3.4 Risk management
Earlier, this course considered what is meant by risk. To recap, assessing risk involves an evaluation of the severity of harm and the likelihood of the risk occurring. The process of evaluating alternative actions and selecting the most appropriate is often called risk management.
Risk management is a practice with processes, methods and tools for managing risks in a project, activity or event. It provides a disciplined environment for decision making to:
- assess continuously what could go wrong (identify risks)
- determine which risks are important to deal with
- implement strategies to deal with those risks.
At this point it is important to note that while the concept of risk, and the idea of risk management, are used in many diverse fields, their meanings differ in different disciplines. When you say you are going to take a risk, you probably mean that you are prepared to take a chance of an adverse consequence in the expectation of a benefit. Implicit in that interpretation is that risk reflects both a likelihood of ‘harm’ and a measure of the consequence. In everyday life, however, it is consequence that may be of greatest concern, rather than likelihood. Commonly people associate risk with some aspect of ‘loss’, which could include a health or environmental impact, but could also involve financial loss, societal loss, loss of equipment or operating capacity, product loss or staff loss. Risk management is the decision-making process involving consideration of political, social, economic and engineering information alongside risk-related information that could be applied to many different situations.
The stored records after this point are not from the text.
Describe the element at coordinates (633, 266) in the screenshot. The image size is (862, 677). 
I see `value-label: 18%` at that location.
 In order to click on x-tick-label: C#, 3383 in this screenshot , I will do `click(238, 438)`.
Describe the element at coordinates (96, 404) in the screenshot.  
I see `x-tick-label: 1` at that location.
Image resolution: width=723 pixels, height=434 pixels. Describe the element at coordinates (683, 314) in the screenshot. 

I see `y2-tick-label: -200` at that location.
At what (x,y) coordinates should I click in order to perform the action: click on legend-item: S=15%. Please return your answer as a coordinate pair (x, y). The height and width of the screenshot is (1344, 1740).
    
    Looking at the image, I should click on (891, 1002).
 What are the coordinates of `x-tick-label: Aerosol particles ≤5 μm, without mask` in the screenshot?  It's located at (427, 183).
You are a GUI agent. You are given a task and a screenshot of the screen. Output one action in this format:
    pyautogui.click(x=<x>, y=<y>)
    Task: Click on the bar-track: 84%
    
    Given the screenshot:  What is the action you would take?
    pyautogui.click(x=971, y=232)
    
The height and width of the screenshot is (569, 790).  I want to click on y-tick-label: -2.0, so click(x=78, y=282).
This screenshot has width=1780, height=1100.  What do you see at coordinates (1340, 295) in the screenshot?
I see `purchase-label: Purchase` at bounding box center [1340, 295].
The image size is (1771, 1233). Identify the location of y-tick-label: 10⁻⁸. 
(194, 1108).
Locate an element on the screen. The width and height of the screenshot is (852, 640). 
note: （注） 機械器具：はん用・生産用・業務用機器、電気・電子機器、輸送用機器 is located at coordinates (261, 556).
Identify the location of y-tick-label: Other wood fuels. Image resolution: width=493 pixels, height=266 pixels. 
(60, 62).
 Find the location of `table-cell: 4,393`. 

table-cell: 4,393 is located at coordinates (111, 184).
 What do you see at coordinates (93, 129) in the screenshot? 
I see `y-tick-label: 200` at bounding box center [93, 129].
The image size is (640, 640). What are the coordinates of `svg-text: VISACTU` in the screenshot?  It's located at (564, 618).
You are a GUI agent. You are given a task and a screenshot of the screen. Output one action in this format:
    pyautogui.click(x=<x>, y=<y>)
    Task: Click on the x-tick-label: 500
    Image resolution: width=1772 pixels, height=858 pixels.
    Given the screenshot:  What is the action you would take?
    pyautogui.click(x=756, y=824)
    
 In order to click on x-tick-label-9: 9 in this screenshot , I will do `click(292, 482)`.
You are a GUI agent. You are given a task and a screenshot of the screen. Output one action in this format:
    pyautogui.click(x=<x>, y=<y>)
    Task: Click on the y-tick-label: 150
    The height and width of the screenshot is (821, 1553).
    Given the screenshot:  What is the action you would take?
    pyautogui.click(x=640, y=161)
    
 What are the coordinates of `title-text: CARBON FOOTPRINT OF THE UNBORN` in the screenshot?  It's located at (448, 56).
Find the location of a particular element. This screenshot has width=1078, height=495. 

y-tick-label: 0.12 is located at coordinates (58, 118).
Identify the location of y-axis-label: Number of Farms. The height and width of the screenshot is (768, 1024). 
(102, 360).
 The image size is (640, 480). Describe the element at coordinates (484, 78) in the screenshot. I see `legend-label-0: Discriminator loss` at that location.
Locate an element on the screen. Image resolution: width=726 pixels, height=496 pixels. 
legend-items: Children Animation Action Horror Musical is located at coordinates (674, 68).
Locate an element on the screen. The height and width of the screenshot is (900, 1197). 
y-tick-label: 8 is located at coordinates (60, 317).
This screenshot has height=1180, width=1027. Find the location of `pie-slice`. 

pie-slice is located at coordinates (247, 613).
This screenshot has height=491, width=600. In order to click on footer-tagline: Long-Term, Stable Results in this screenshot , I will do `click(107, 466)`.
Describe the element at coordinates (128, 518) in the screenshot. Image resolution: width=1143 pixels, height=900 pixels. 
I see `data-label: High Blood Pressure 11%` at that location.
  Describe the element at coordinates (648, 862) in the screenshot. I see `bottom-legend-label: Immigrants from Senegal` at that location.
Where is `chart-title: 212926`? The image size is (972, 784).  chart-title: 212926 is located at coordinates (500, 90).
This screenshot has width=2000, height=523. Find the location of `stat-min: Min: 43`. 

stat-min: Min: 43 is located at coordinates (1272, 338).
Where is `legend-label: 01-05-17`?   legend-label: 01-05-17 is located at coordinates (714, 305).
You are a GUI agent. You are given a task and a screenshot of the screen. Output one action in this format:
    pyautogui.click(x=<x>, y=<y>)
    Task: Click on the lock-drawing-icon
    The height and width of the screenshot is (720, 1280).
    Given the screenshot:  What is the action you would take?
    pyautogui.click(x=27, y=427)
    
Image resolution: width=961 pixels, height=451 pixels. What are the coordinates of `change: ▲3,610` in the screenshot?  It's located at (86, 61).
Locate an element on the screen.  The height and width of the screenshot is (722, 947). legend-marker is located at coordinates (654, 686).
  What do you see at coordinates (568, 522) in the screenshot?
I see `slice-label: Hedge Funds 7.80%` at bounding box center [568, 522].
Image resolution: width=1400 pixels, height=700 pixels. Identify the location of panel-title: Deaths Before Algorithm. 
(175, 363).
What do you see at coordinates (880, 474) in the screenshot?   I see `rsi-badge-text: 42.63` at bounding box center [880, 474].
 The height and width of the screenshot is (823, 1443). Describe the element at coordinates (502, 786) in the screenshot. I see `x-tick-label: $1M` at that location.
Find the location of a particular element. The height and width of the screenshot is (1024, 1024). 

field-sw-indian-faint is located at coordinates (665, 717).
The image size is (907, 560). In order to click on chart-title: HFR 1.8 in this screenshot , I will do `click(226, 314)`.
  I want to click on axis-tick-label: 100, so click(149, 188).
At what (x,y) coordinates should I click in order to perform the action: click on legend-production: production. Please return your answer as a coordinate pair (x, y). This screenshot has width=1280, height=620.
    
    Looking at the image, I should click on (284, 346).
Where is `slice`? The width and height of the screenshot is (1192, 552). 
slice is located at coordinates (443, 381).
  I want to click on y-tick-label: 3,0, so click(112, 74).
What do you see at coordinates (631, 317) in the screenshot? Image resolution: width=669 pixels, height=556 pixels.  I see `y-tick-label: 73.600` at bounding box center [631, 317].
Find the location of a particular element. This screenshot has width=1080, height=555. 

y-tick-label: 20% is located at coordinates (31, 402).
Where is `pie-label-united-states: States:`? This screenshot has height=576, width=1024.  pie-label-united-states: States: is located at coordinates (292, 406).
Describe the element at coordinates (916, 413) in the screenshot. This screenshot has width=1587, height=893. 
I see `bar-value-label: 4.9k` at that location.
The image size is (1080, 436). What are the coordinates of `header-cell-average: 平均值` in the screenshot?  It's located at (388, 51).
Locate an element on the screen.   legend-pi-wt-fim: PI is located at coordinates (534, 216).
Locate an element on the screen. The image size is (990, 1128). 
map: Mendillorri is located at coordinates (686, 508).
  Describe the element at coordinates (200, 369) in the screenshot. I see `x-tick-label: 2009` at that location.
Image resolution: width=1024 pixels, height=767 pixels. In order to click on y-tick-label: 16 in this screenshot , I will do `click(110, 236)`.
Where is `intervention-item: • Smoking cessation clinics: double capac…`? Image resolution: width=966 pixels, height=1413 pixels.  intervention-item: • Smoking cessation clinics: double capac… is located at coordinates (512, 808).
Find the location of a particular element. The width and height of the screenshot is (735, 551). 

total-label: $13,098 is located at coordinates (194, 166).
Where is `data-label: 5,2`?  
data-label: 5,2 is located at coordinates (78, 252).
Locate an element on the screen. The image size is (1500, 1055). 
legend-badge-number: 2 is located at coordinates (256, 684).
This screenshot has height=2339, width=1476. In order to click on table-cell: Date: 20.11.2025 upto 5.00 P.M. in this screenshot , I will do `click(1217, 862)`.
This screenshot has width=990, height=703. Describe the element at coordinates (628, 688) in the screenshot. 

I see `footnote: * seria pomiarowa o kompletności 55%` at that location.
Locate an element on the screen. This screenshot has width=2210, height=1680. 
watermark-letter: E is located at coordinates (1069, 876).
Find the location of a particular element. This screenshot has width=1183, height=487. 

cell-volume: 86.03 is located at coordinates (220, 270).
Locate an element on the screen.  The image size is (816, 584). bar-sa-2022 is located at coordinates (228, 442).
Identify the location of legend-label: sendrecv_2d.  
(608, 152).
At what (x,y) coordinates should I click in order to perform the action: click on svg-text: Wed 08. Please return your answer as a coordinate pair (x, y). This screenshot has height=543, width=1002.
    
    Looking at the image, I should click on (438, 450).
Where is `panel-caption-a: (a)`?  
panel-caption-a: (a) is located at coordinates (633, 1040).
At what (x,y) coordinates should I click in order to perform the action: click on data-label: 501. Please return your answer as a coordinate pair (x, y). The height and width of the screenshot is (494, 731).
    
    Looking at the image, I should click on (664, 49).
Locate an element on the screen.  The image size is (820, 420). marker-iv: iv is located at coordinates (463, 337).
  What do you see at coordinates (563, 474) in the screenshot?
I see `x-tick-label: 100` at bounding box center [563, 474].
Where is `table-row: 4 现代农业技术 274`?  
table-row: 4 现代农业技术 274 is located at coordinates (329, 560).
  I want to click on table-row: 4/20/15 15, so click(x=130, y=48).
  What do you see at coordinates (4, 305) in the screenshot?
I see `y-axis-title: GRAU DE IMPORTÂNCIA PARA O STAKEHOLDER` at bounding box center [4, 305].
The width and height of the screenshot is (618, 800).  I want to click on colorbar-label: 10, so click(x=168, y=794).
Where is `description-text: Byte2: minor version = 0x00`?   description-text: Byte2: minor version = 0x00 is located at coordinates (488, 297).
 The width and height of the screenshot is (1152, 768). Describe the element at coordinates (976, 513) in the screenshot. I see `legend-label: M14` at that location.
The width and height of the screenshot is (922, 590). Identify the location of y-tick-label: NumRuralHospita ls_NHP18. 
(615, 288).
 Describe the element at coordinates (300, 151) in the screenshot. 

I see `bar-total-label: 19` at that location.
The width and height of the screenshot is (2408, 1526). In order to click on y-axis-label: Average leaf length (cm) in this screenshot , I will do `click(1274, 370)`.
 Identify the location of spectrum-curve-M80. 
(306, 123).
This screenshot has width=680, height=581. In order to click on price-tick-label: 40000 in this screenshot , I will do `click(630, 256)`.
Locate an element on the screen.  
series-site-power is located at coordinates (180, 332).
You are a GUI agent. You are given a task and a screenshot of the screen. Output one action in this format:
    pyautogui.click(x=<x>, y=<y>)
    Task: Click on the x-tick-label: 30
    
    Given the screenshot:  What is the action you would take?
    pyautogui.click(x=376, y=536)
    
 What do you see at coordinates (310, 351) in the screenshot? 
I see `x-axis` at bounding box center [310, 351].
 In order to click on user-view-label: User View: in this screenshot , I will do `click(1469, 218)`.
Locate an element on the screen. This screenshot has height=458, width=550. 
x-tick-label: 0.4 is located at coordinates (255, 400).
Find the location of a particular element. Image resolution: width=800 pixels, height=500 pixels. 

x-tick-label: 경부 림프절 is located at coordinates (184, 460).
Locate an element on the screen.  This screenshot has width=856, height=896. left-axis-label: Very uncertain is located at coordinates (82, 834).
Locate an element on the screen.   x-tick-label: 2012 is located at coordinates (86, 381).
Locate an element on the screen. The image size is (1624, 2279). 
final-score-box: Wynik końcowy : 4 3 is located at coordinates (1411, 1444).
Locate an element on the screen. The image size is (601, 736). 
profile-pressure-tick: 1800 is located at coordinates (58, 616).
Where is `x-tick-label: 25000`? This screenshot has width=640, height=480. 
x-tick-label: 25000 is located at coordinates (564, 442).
Risk management is proactive – that is, you should have identified your potential hazards in any given situation, evaluated whether they are likely to occur and so have an idea of your risk. If you are evaluating health and safety or environmental impacts, the next stage is to manage that risk to ‘as low as reasonably practicable’ or ALARP, as discussed earlier. This management might include a number of measures to reduce risk, a demonstration that an activity or process is ‘safe’, or an evaluation of whether it is an acceptable risk. However, whether managing the risk of an adverse health impact, a financial risk or perhaps a product risk, it is important to know that any risk is not merely managed ‘once’ – generally, risk management is an ongoing process that is regularly reviewed, and revised either over time or when given new or changed information. It is also important to take on board a number of views when managing risk, rather than relying on a single point of information. This may mean consulting with a number of stakeholders.
A stakeholder is anyone who has a ‘stake’ or interest in a risk management situation. Stakeholders typically include groups that are affected or potentially affected by the risk, the risk managers, and groups that will be affected by any efforts to manage the source of the risk. Who the stakeholders are depends entirely on the situation. The objectives, interests and responsibilities of stakeholders may be varied and contradictory. Questions that can help to identify potential stakeholders include the following.
- Who might be affected by the risk management decision? (Bear in mind that they may not know they are affected.)
- Who has information and expertise that might be helpful?
- Who has been involved in similar risk situations before?
- Who has expressed interest in being involved in similar decisions before?
- Who might reasonably be upset if not included?
Different stakeholders may have different perceptions and concerns. This section has considered hazard, risk and risk perception – it is important to recognise that various opinions will have an impact on how a risk is perceived and how it is managed.